Distance name Syntax math definition
Euclidean (L_2) `(euclidean-distance x y)` sqrt(sum((x - y) .^ 2))
Squared Euclidean `(squared-euclidean-distance x y)` sum((x - y).^2)
Manhattan (L_1) `(manhattan-distance x y)` sum(abs(x - y))
Chebyshev `(chebyshev-distance x y)` max(abs(x - y))
Minkowski (L_P) `(minkowski-distance x y p)` sum(abs(x - y).^p) ^ (1/p)
Hamming `(hamming-distance x y)` sum(x .!= y)
Cosine `(cosine-distance x y)` 1 - dot(x, y) / (norm(x) * norm(y))
Correlation `(correlation-distance x y)` cosine_dist(x - mean(x), y - mean(y))
Chi Squared `(chi-squared-distance x y)` sum((x - y).^2 / (x + y))
KLDivergence `(kl-divergence x y)` sum(p .* log(p ./ q))
JSDivergence `(js-divergence x y)` KL(x, m) / 2 + KL(y, m) / 2 with m = (x + y) / 2
SpanNormDist `(span-norm-distance x y)` max(x - y) - min(x - y )

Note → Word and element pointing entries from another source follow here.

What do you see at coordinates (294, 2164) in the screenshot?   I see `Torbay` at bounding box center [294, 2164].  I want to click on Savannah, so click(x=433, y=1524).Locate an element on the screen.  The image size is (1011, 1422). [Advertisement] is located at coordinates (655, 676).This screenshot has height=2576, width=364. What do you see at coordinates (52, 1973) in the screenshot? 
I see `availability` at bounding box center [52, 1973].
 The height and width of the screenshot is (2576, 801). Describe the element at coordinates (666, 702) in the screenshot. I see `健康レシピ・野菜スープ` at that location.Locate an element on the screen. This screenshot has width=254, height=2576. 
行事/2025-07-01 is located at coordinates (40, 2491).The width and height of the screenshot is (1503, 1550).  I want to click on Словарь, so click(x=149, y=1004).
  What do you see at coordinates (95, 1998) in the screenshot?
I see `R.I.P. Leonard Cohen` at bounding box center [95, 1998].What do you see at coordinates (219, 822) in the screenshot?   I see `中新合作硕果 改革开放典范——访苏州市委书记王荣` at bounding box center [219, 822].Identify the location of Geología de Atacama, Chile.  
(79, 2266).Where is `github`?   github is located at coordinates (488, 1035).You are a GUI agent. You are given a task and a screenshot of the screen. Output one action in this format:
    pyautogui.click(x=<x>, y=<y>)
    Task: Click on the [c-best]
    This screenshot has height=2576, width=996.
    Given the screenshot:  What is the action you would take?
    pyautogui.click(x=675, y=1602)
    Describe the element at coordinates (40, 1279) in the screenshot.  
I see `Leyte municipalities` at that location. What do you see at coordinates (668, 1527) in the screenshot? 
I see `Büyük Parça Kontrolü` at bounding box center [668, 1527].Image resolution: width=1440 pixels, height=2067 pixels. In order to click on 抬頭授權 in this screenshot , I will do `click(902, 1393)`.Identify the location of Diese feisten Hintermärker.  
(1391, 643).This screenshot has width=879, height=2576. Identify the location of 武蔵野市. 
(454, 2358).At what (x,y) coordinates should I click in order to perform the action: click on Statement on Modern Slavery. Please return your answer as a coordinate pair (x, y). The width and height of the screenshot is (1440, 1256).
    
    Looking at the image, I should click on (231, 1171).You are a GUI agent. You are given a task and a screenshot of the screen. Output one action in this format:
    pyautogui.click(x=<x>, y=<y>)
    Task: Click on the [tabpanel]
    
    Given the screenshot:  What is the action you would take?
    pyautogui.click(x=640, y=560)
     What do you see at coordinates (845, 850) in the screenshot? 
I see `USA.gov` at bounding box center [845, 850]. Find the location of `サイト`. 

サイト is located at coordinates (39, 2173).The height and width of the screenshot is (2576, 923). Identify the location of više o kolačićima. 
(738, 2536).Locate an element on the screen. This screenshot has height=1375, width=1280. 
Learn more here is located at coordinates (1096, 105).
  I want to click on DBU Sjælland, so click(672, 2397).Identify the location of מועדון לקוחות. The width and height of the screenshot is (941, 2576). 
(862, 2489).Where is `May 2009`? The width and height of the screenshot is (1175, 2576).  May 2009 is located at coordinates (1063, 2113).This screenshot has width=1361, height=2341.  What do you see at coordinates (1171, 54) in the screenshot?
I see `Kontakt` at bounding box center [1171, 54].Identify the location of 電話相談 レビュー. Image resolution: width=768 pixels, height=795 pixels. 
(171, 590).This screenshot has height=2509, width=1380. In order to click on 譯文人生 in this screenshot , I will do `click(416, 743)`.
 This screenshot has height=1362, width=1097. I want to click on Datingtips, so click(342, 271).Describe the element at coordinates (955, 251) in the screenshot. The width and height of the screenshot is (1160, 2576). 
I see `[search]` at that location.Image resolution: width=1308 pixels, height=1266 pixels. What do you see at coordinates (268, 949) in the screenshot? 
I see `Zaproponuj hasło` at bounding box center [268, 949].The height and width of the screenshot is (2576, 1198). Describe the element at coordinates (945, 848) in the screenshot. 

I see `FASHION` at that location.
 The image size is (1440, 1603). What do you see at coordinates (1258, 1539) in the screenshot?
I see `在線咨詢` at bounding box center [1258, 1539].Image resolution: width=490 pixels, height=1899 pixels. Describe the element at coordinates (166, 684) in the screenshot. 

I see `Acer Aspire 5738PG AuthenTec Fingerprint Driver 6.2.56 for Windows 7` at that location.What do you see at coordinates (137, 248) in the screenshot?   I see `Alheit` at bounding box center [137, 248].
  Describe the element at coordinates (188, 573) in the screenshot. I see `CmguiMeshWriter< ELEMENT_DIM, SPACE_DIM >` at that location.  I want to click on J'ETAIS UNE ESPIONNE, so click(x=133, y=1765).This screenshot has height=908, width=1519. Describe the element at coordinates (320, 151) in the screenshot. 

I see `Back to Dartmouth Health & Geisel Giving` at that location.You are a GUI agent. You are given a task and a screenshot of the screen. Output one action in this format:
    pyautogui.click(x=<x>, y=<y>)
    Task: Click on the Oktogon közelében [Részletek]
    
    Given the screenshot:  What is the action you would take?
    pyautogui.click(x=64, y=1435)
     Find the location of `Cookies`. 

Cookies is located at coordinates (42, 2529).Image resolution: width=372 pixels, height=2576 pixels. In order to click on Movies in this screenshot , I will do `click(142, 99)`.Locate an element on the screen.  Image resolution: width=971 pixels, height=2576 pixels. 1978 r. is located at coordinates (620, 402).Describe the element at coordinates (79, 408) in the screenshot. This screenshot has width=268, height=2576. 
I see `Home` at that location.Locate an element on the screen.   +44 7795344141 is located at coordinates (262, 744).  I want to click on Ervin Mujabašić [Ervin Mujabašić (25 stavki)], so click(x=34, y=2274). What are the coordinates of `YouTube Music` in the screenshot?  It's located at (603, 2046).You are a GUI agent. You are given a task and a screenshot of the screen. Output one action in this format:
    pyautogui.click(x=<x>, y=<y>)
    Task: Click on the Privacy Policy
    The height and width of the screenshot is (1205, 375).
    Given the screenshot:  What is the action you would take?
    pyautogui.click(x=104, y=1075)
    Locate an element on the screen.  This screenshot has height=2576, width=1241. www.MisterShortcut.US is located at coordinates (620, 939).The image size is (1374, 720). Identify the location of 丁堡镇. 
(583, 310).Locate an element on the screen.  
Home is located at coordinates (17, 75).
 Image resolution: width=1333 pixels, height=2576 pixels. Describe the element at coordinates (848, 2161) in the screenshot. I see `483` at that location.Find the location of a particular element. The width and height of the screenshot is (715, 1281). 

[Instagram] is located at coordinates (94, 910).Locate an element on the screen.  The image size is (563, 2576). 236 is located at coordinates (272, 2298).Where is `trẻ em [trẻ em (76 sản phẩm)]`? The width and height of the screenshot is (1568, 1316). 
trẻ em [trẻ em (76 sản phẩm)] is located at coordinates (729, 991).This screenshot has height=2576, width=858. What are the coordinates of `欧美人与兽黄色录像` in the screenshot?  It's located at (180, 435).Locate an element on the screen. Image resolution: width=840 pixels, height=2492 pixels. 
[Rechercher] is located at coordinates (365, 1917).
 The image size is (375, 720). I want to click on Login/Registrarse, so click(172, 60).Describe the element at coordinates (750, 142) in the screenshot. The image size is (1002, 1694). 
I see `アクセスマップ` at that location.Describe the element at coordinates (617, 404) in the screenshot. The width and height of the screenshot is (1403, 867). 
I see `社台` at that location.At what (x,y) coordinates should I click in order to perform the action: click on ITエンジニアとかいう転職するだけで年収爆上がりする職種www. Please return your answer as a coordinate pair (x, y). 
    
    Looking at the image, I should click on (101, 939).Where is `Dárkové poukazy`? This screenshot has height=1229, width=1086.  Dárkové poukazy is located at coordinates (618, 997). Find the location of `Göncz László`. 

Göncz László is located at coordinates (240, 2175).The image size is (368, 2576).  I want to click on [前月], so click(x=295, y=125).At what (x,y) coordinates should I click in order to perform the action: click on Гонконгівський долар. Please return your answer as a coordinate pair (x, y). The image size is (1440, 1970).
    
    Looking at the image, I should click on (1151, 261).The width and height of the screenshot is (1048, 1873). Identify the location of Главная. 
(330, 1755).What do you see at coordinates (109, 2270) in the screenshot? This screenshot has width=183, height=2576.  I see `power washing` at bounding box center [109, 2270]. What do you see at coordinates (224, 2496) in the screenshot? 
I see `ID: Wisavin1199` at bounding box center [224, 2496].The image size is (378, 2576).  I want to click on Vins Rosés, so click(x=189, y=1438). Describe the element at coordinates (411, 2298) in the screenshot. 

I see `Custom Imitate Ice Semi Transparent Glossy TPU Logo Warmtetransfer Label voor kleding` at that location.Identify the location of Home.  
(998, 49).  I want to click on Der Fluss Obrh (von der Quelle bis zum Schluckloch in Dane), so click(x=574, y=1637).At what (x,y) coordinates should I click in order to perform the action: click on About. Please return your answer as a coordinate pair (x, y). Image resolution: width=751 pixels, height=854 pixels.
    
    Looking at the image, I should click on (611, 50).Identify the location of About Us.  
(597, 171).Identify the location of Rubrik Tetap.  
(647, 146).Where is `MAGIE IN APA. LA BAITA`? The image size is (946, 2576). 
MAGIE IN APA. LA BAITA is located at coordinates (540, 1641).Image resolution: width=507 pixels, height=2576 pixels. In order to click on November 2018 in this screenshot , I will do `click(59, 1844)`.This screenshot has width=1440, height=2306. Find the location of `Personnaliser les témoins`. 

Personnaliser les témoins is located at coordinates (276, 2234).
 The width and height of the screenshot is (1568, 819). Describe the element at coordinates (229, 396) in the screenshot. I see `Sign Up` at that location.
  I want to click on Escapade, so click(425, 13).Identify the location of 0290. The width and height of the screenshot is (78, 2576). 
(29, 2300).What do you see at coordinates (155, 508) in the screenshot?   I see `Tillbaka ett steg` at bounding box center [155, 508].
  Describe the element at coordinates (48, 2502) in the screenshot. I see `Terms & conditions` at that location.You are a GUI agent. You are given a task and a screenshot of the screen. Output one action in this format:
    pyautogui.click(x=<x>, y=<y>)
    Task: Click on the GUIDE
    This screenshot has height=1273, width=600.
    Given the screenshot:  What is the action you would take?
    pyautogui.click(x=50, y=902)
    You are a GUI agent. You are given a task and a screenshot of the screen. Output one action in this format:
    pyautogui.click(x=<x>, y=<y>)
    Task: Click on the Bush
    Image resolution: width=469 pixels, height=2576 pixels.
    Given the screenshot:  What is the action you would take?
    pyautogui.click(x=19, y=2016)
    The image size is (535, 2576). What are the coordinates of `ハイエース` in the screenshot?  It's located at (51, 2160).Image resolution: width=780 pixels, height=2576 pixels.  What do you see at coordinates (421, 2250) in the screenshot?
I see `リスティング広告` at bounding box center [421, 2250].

BhattacharyyaDist `(bhattacharyya-distance x y)` -log(sum(sqrt(x .* y) / sqrt(sum(x) * sum(y)))
HellingerDist `(hellinger-distance x y)` sqrt(1 - sum(sqrt(x .* y) / sqrt(sum(x) * sum(y))))
WeightedMinkowski `(weighted-minkowski-distance x y w p)` sum(abs(x - y).^p .* w) ^ (1/p)